Electric field alters sound velocities in helium.

Hybrid acousto-electric density waves are generated.

Resonance effects could produce narrow electromagnetic absorption lines.

Abstract

By solving the equations of ordinary and two-fluid hydrodynamics, we study the oscillatory modes in isotropic nonpolar dielectrics He I and He II in the presence of an alternating electric field $\textbf{E}=E_{0}\textbf{i}_{z}\sin{(k_{0}z-\omega_{0} t)}$. The electric field and oscillations of the density become ``coupled,'' since the density gradient causes a spontaneous polarization $\textbf{P}_{s}$, and the electric force contains the term $(\textbf{P}_{s}\nabla)\textbf{E}$. The analysis shows that the field $\textbf{E}$ changes the velocities of first and second sounds, propagating along $\textbf{E}$, by the formula $u_{j}\approx c_{j}+\chi_{j} E_{0}^{2}$ (where $j=1, 2$; $c_{j}$ is the velocity of the $j$-th sound for $E_{0}=0$, and $\chi_{j}$ is a constant).

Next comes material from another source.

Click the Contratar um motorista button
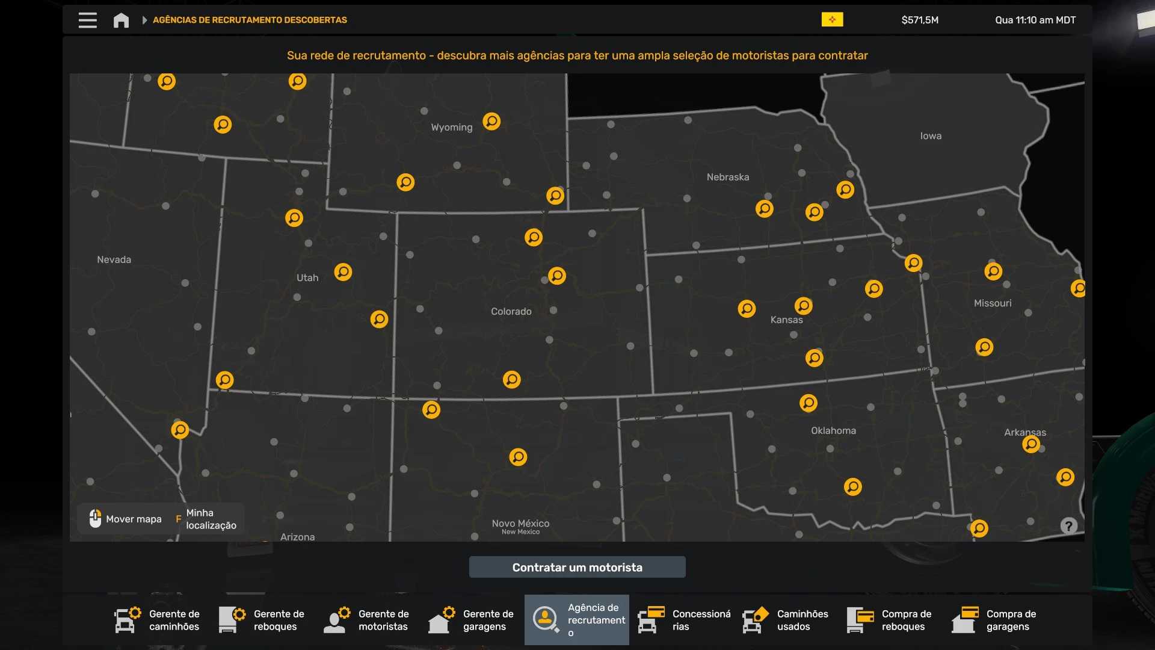The width and height of the screenshot is (1155, 650). [577, 567]
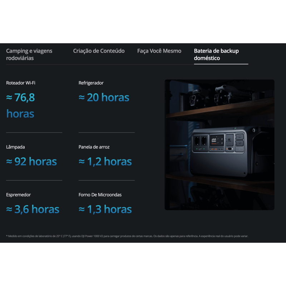Select the ≈ 92 horas value
This screenshot has width=286, height=286.
pos(31,162)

We have found that the field $\textbf{E}$ jointly with a wave of the first (second) sound $(\omega,k)$ should create in He II hybrid acousto-electric (thermo-electric) density waves $(\omega + l \omega_{0},k + lk_{0})$, where $l=\pm 1, \pm 2, \ldots$. The amplitudes of acousto-electric waves and the quantity $|u_{1}-c_{1}|$ are negligibly small, but they should increase in the resonance way at definite $\omega$ and $\omega_{0}$. Apparently, the first resonance corresponds to the decay of a photon into two phonons with the transfer of a momentum to the whole liquid. Therefore, the spectrum of an electromagnetic signal should contain a narrow absorption line like that in the M\"{o}ssbauer effect.